I am diagnosed with minor depression and mild PTSD from some emotional abuse I’ve suffered. The PTSD was treated in my early to mid-20s through counseling, exposure therapy, and lucid dreaming. I have very few symptoms now, although I still deal with some of the anxieties brought on in my relationships because of it. My depression has been recurring since my mid-teens. I wasn’t treated at all for it until I sought treatment for my PTSD symptoms as well. For the depression, I was on an anti-depressant for 6 months then and I have recently started them again. I have spent the last 6 months just more sad than I should be; life is harder to function than it should be; I recognized that I needed a boost to my usual natural & lifestyle “treatments”. Usually, my depression would go away on its own with added vigilance in self-care along with nutrition and exercise changes. This time, it did not go away, so 3 months after it started, I started seeking medical care. I have been on Prozac (fluoxetine) for just over a month now. It is helping quite a lot.

Our oldest is not diagnosed with any mental illness. However, I have seen him struggle with anger and anxiety, as well as some impulse control issues. He’s 20 now, almost 21. He’s an adult, so we can’t really help him other than getting him the numbers for places he can get help. We can only help him as far as he’s willing to reach out himself. He has to make his own appointments; he has to get himself to the appointments. I hope at some point he is able to deal with the demons that haunt him.

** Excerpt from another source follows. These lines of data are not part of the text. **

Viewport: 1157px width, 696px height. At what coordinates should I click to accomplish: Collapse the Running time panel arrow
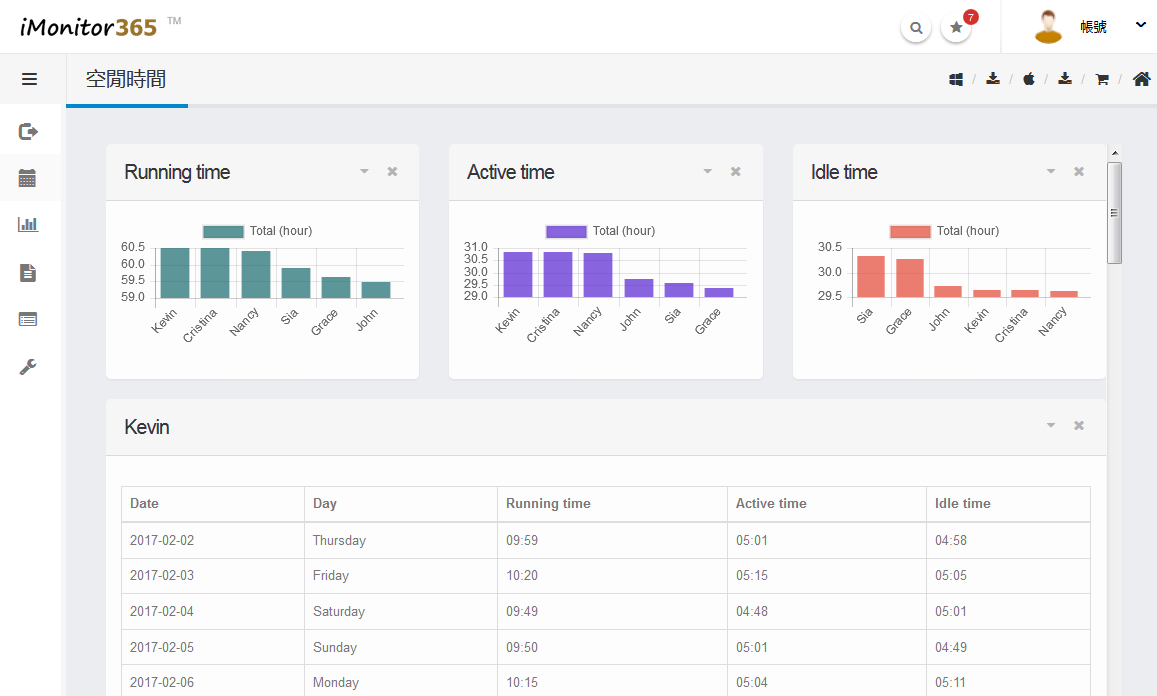click(x=364, y=172)
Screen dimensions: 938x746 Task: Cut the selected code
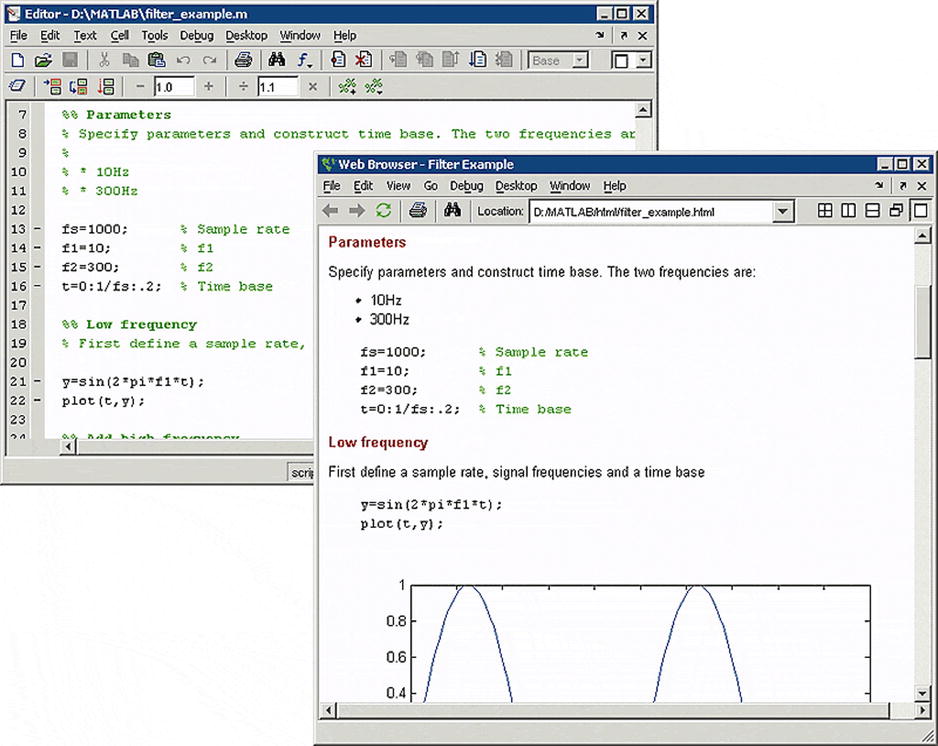tap(105, 59)
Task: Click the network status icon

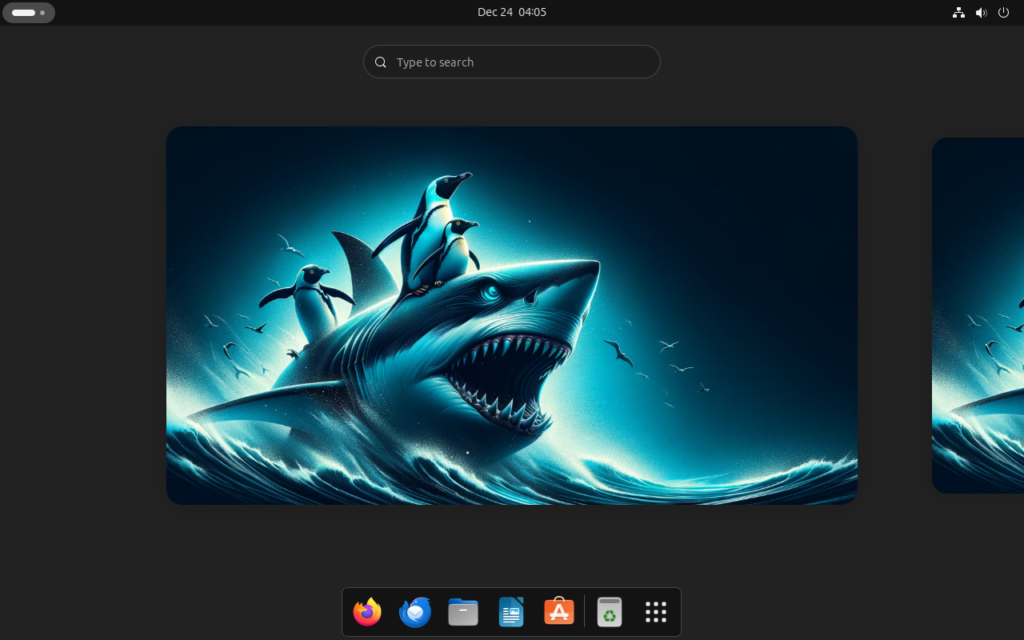Action: tap(958, 13)

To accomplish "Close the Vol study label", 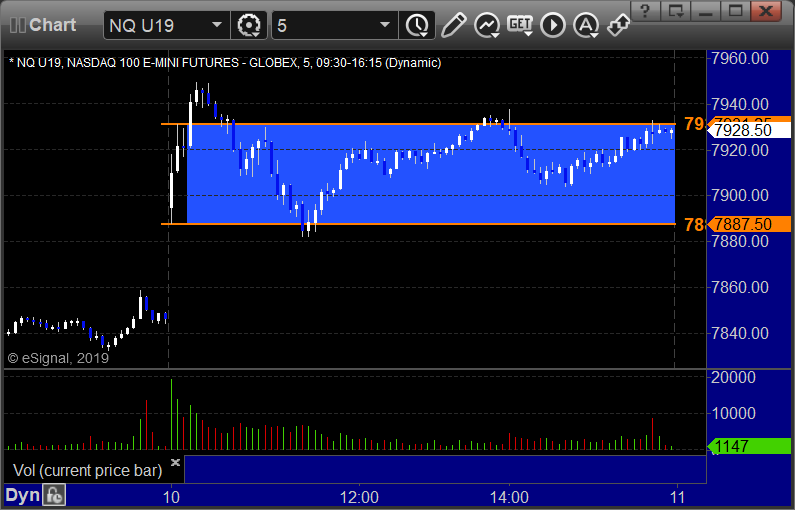I will [x=175, y=462].
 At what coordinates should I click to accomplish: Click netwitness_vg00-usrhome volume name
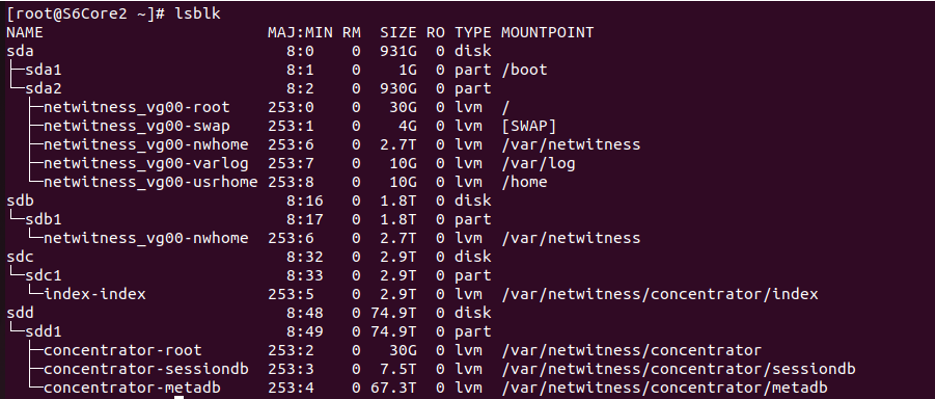(x=151, y=181)
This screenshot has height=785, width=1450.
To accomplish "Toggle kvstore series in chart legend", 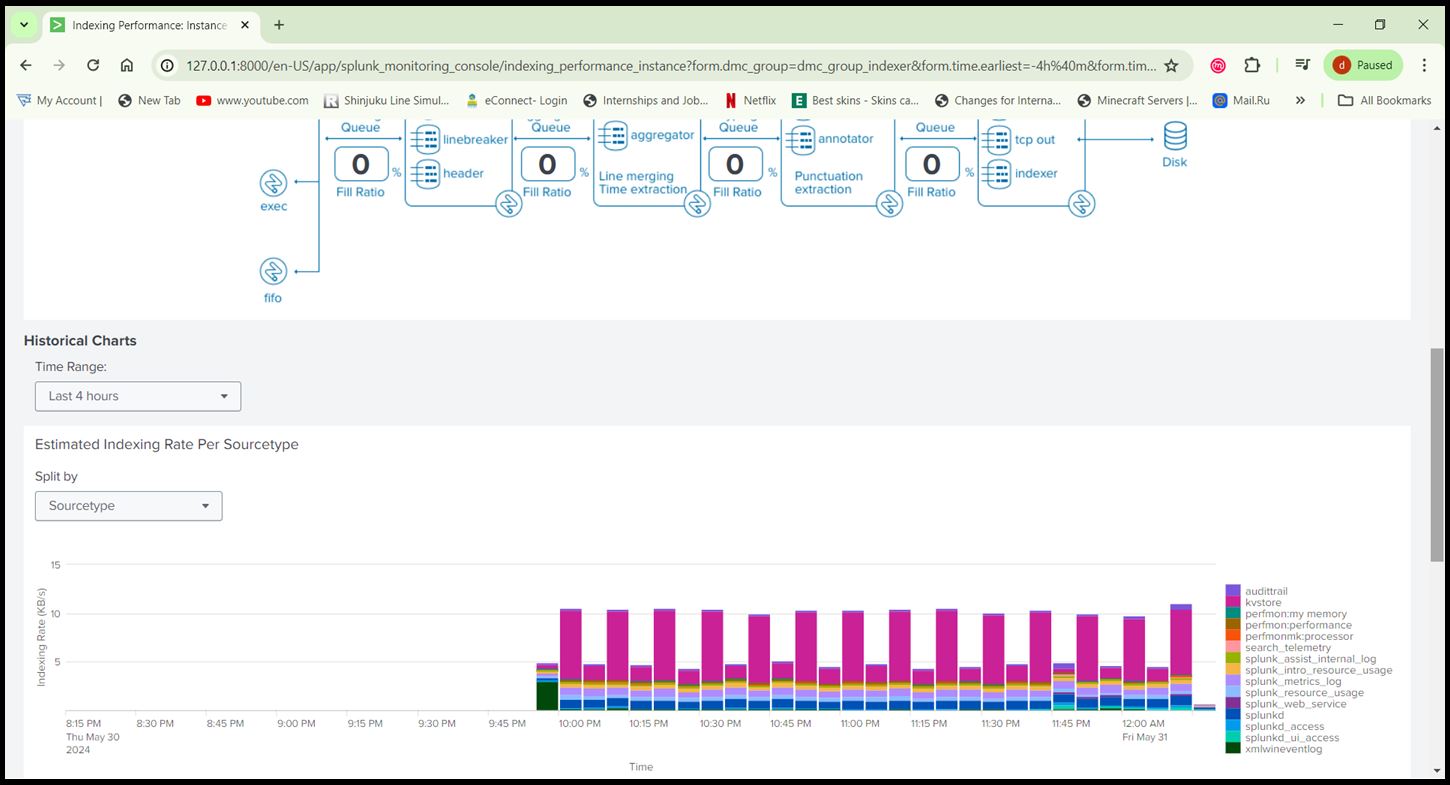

Our youngest is in the midst of massive turmoil right now. He’ll be 16 in January. Just being at that age is hard enough for any of us. On top of that, he was diagnosed with many different illnesses; when he was 9, Tourette’s syndrome; generalized anxiety came a year or so later; ADHD and Emotional Dysregulation disorder came later in middle school; just in the last 6 months we have had to add Chemical dependency to the list. He is currently on multiple meds and placed in a residential treatment facility to try to stabilize his life and his medications. He’s a great young man and we’re all pulling for him to get through this time. We’re looking forward to what he can do once he has his treatment under control.

The whole family has dealt for years with Jeremy’s illnesses and the implications of what it brought to our lives. That is what we will primarily try to focus on in our blog when it comes to that part of our life. We have seen this illness from many different treatment perspectives and many different levels.

This tangle of diagnoses is not always bad. There are times that hypo-mania is a lot of fun and brings creativity and excitement to our lives. None of us can even begin to claim that there was any extended times of boredom. We have experienced a lot of things that other people never will experience because of those times. We are also a lot stronger than many other people because of dealing with mental illness. I have noticed that both of the boys are more empathetic toward others with disorders because they see what happens to people in these situations. Jeremy and I have grown extremely close as a couple because of how we need to lean on each other for support. We don’t just want to be around each other; we need each other to survive and we’re ok with that level of dependence. I am bone of his bone and flesh of his flesh. God could not have created a better life for us to share together.